Job. Reproduce the lines of material below without any change, starting with the line that contains "Click Manage Run-Time" and going on through the line that contains "point(1017,209)".

* START Dataset rows *

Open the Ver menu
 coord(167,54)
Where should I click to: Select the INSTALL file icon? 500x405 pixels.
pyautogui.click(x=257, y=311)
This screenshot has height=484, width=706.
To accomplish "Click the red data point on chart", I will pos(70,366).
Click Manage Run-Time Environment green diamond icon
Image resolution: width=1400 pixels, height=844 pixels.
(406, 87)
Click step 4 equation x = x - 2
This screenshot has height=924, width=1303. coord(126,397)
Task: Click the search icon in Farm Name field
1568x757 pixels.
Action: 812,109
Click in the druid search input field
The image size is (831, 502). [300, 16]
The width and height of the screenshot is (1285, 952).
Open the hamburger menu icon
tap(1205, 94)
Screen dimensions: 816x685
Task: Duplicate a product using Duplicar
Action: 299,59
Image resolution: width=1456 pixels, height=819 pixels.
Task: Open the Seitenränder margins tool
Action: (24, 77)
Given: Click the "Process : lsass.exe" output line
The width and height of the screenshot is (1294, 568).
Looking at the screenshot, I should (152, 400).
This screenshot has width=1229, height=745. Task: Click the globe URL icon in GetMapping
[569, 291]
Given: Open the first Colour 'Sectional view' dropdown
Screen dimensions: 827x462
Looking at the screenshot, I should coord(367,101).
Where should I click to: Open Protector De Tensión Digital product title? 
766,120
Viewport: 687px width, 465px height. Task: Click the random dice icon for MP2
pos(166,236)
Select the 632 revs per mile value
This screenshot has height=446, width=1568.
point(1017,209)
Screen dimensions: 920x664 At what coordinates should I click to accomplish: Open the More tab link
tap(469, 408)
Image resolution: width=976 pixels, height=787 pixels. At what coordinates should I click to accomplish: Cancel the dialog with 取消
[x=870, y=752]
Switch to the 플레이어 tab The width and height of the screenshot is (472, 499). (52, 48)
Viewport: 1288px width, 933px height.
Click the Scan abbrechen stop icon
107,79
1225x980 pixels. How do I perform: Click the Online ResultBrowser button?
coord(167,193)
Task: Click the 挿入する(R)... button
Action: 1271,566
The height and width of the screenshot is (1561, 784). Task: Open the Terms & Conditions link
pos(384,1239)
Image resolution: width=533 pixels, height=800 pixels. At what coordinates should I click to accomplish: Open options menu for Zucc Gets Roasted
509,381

* END Dataset rows *

Answer in full.
Click Manage Run-Time Environment green diamond icon
Image resolution: width=1400 pixels, height=844 pixels.
(406, 87)
Click step 4 equation x = x - 2
This screenshot has height=924, width=1303. coord(126,397)
Task: Click the search icon in Farm Name field
1568x757 pixels.
Action: 812,109
Click in the druid search input field
The image size is (831, 502). [300, 16]
The width and height of the screenshot is (1285, 952).
Open the hamburger menu icon
tap(1205, 94)
Screen dimensions: 816x685
Task: Duplicate a product using Duplicar
Action: 299,59
Image resolution: width=1456 pixels, height=819 pixels.
Task: Open the Seitenränder margins tool
Action: (24, 77)
Given: Click the "Process : lsass.exe" output line
The width and height of the screenshot is (1294, 568).
Looking at the screenshot, I should (152, 400).
This screenshot has width=1229, height=745. Task: Click the globe URL icon in GetMapping
[569, 291]
Given: Open the first Colour 'Sectional view' dropdown
Screen dimensions: 827x462
Looking at the screenshot, I should coord(367,101).
Where should I click to: Open Protector De Tensión Digital product title? 
766,120
Viewport: 687px width, 465px height. Task: Click the random dice icon for MP2
pos(166,236)
Select the 632 revs per mile value
This screenshot has height=446, width=1568.
point(1017,209)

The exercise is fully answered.